Los soldados rusos están ya realizando maniobras a solo un kilómetro de la frontera con Ucrania. Al mismo tiempo, y dando por descontado que la adhesión rusa de Crimea es ya un hecho irreversible, es bien visible la huella de Moscú entre los grupos armados prorrusos que se han activado en algunas localidades del este de Ucrania. En una escalada verbal que parece retroalimentarse sin fin, ahora incluso el gobierno de Arseni Yatseniuk acusa a Vladimir Putin de querer iniciar una nueva guerra mundial poniendo política y militarmente sus pies en Ucrania. Visto así, parecería que efectivamente todo conduce a un inminente estallido de violencia a gran escala. Y, sin embargo, si eso ocurriera sería únicamente como resultado indeseado de un sombrío juego en el que ninguno de los potenciales contendientes– salvo los propios activistas prorrusos, interesados en provocar con sus actos una escalada que implique a los grandes- quiere llegar a ese fatídico punto.

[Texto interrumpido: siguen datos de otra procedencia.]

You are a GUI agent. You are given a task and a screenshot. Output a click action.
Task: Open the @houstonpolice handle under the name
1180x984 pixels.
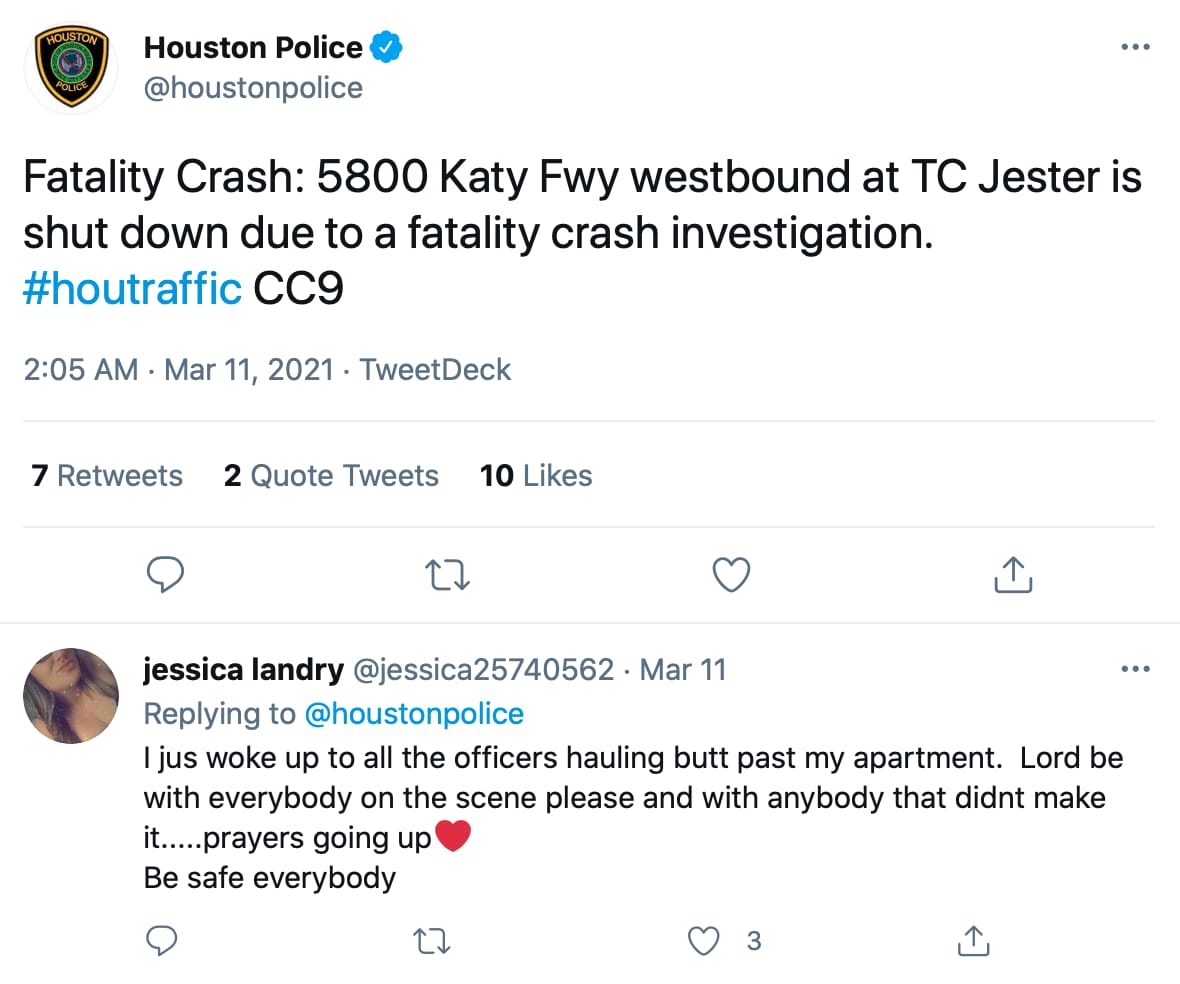[253, 88]
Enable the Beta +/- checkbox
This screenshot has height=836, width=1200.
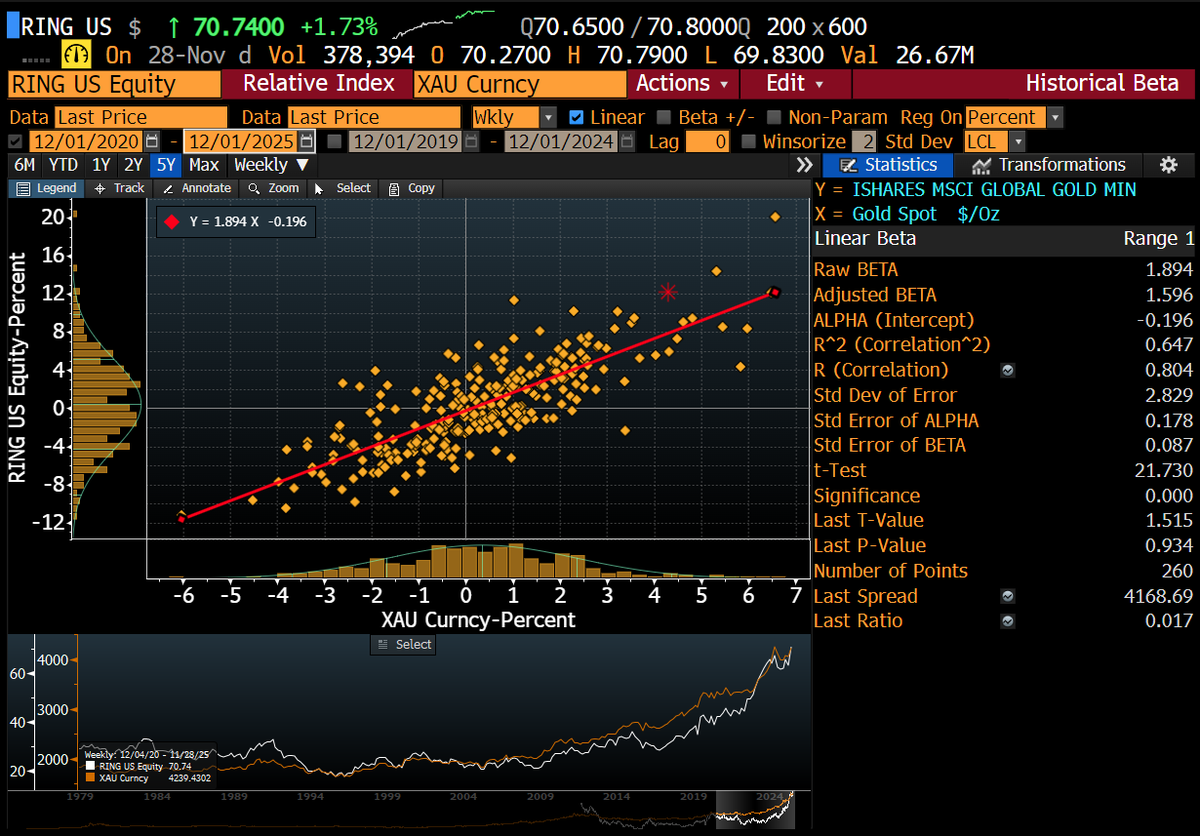665,118
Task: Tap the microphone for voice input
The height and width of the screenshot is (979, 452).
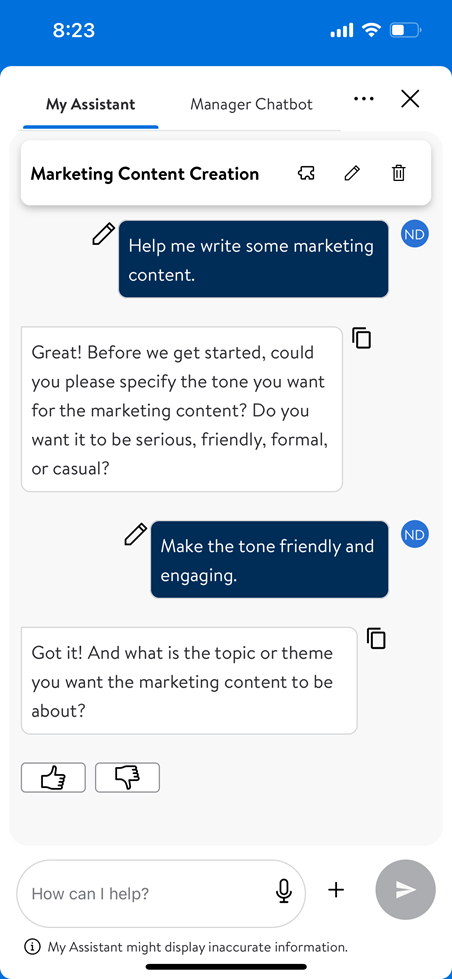Action: [x=284, y=891]
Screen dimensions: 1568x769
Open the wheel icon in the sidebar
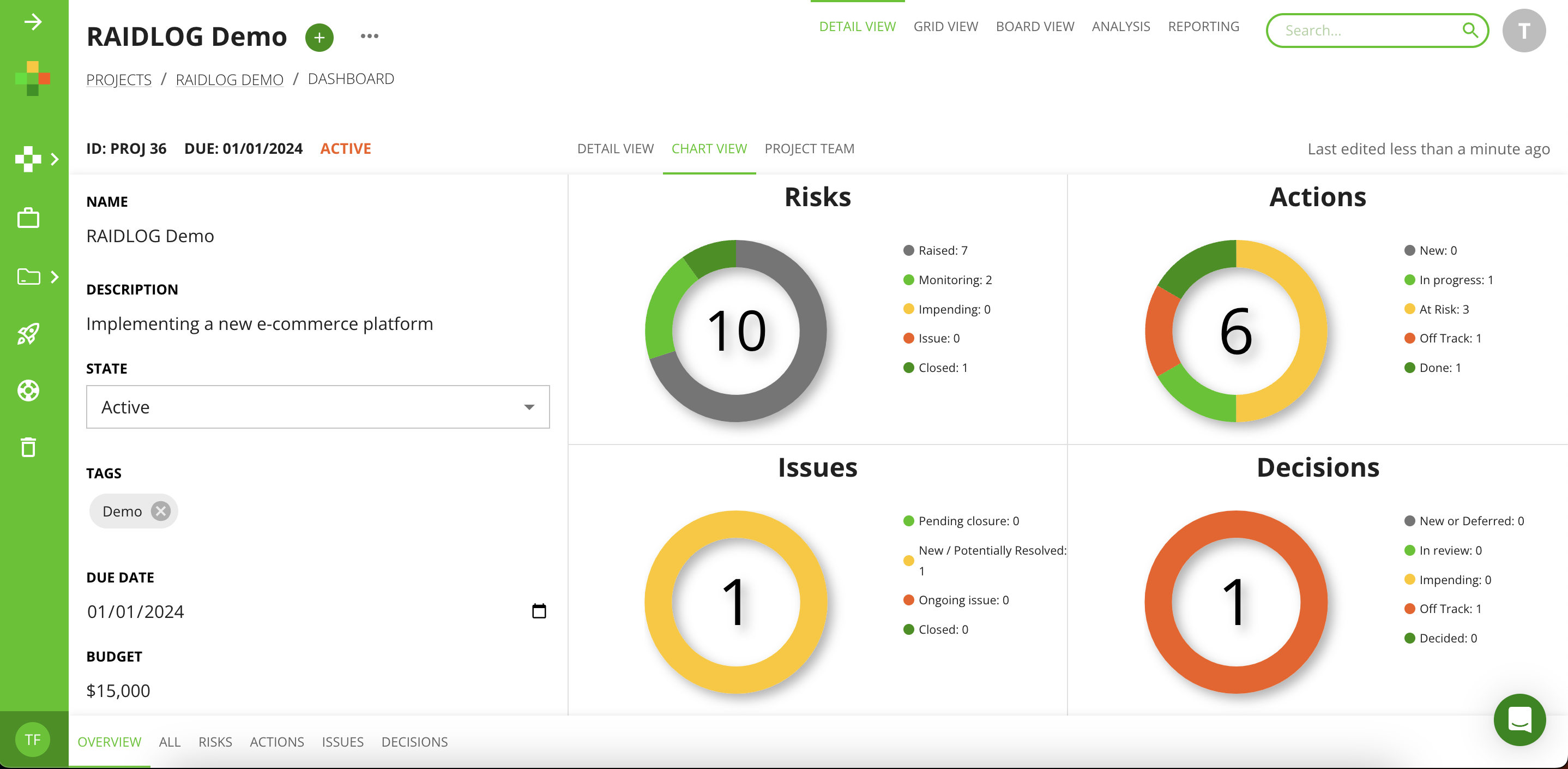pos(28,391)
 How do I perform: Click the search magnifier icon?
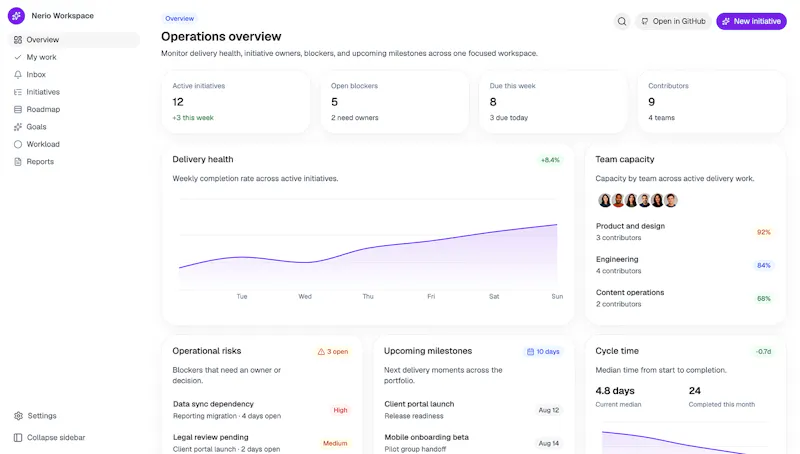(x=621, y=21)
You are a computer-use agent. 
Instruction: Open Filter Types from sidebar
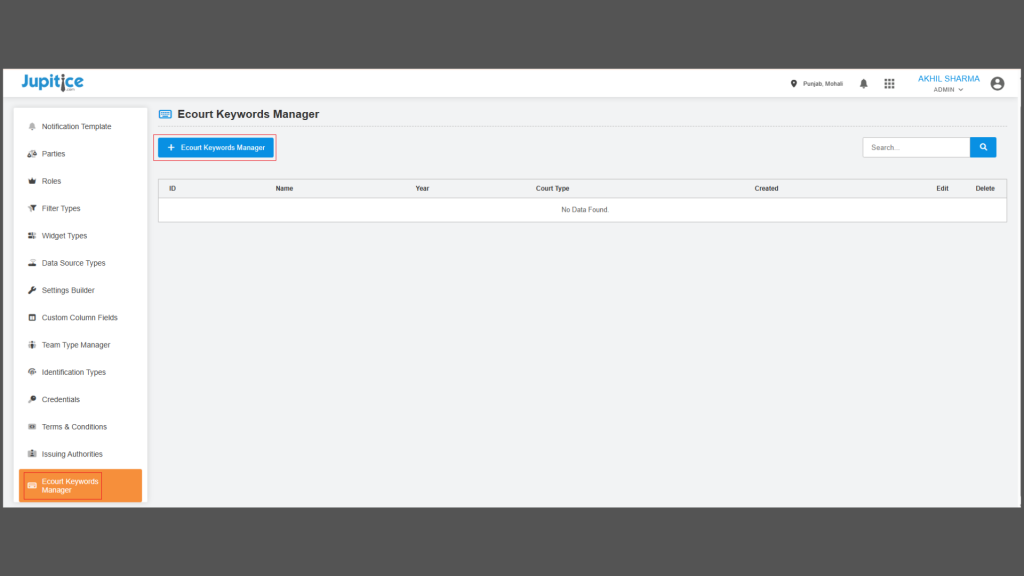[61, 209]
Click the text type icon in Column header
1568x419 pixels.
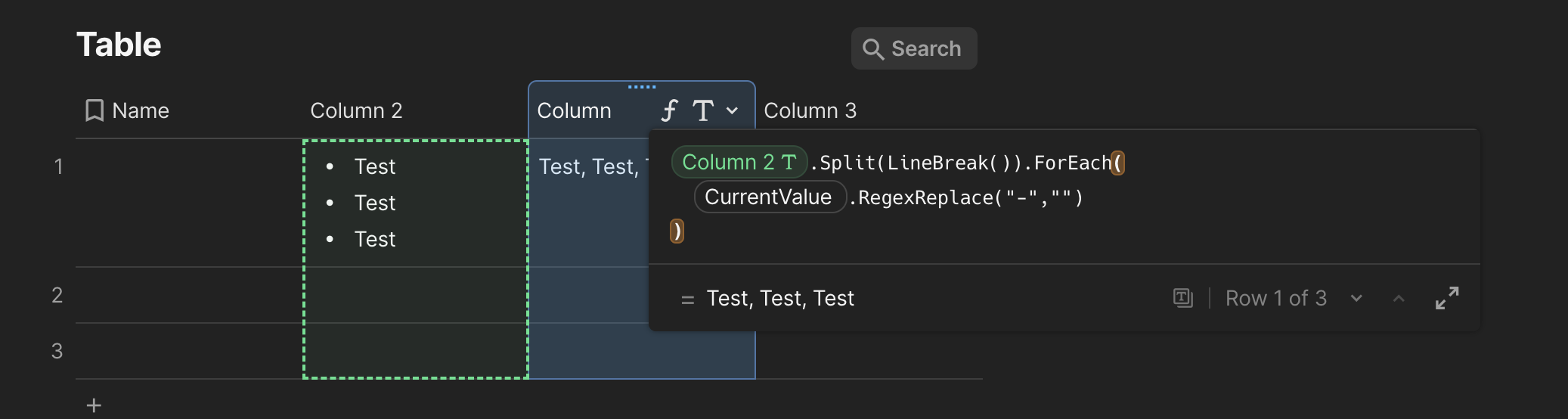click(x=703, y=110)
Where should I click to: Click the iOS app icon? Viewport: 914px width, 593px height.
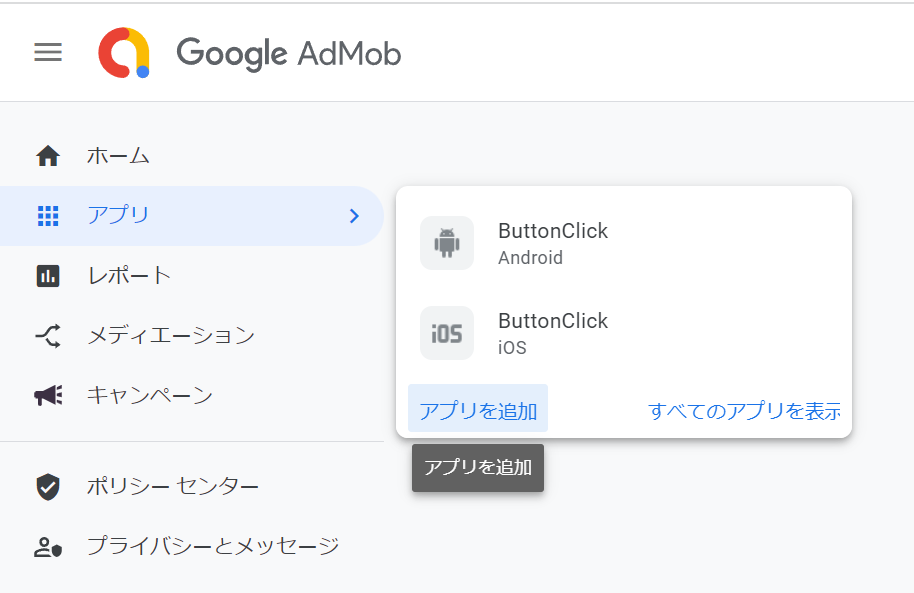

Por una parte, cabe recordar que Ucrania es el actor más débil en la tensa dinámica que se ha disparado en estos últimos meses. De hecho, ni siquiera ante un reto frontal al monopolio del uso de la fuerza que corresponde a todo Estado, está demostrando tener los medios necesarios para reprimir la deriva violenta de los grupúsculos armados que han ocupado edificios públicos y robado armas en comisarías y cuarteles de diferentes ciudades del este. Tras la amarga retirada de todos sus efectivos en Crimea, pocas dudas puede haber sobre su neta inferioridad de fuerzas ante Moscú y sus aliados locales. Ni tiene, por tanto, medios propios para obligar a la Federación Rusa a cumplir lo acordado el pasado día 17, ni mucho menos para salir airoso de un muy improbable choque frontal. Solo le queda, en consecuencia, seguir buscando desesperadamente garantías de seguridad de una OTAN (la Unión Europea, como tal, no cuenta a este respecto) visiblemente reacia a dejarse empantanar en un hipotético escenario bélico del que podría salir malparada.
Pero es que ni Estados Unidos y la Unión Europea (o, mejor dicho, algunos países de la UE) están dispuestos a traspasar las líneas rojas que pudieran traducirse en efectos negativos para sus intereses particulares. Para Washington no hay ningún interés vital en juego en Ucrania y aunque ahora parezca dispuesto a activar nuevas sanciones económicas, resulta elemental entender que la apuesta militar está descartada de raíz. Ni los 150 soldados desplegados en Polonia, ni ninguna otra de las medidas cosméticas adoptadas hasta hoy por la Alianza Atlántica, sirven como garantes de la seguridad de ninguno de los vecinos de Rusia, ni tampoco como símbolo del compromiso de defensa colectiva que, en todo caso, no incluye en modo alguno a Ucrania. Además, como se está comprobando a diario, ninguna de esas medidas va a disuadir a Rusia de seguir adelante en su empeño por evitar que Ucrania pueda quedar fuera de su órbita.
Tampoco cabe imaginar que la guerra sea hoy una opción deseable para Putin. Y esto es así no por rechazo moral alguno a usar la fuerza cuando lo considere oportuno, sino simplemente como resultado de un cálculo racional que le lleva a la conclusión de que dispone de muchos otros instrumentos para lograr sus fines– la neutralización de Ucrania en el tablero de competición europeo- y, por añadidura, de que ninguno de los que militarmente podría considerar preocupante está dispuesto a enfangarse en un conflicto armado que frene sus apetencias. Cuenta con que sus movimientos intimidatorios y, sobre todo, su condición de importante cliente comercial y suministrador energético para buena parte de la Europa Oriental y Central son frenos suficientes para disuadir a cualquiera de los supuestos defensores de la causa ucrania de ir más allá de lo aconsejable.
Así lo han dejado claro tanto Berlín- que recibe el 38% del gas y el 35% del petróleo que consume de fuentes rusas-, como París- interesado en seguir adelante con los provechosos contratos de armamento, de los que el Mistral es una buena muestra- y Londres- centrado en mantener las buenas relaciones de la City con los inversores y evasores rusos. En esas condiciones, el tiempo parece correr a favor de Moscú y en contra de los ucranianos, mientras el resto de los países (con gestos más o menos grandilocuentes como la expulsión de Rusia del G-8) solo espera a que el paso de ese mismo tiempo sirva para aliviar la tensión y volver al “business as usual”.